(Beginning of Supplied data)

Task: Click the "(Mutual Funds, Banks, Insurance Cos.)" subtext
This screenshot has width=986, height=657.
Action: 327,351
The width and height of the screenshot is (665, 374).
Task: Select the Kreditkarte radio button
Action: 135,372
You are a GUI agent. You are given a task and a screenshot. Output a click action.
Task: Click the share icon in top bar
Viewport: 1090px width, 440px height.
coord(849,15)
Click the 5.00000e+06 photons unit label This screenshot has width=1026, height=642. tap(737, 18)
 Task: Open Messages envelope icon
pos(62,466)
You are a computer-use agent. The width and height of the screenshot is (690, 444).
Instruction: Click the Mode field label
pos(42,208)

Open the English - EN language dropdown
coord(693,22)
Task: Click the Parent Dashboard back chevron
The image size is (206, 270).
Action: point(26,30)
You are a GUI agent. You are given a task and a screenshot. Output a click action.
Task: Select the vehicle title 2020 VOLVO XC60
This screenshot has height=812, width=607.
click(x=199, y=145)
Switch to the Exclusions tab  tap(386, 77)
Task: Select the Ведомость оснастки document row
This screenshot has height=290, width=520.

(End of Supplied data)

- Goal of the exercise
Out of the entries above, write out only the lines between the line holding "Click the 5.00000e+06" and the line holding "Task: Select the Ведомость", inclusive, each exactly as given.

- Response to the exercise
Click the 5.00000e+06 photons unit label This screenshot has width=1026, height=642. tap(737, 18)
 Task: Open Messages envelope icon
pos(62,466)
You are a computer-use agent. The width and height of the screenshot is (690, 444).
Instruction: Click the Mode field label
pos(42,208)

Open the English - EN language dropdown
coord(693,22)
Task: Click the Parent Dashboard back chevron
The image size is (206, 270).
Action: point(26,30)
You are a GUI agent. You are given a task and a screenshot. Output a click action.
Task: Select the vehicle title 2020 VOLVO XC60
This screenshot has height=812, width=607.
click(x=199, y=145)
Switch to the Exclusions tab  tap(386, 77)
Task: Select the Ведомость оснастки document row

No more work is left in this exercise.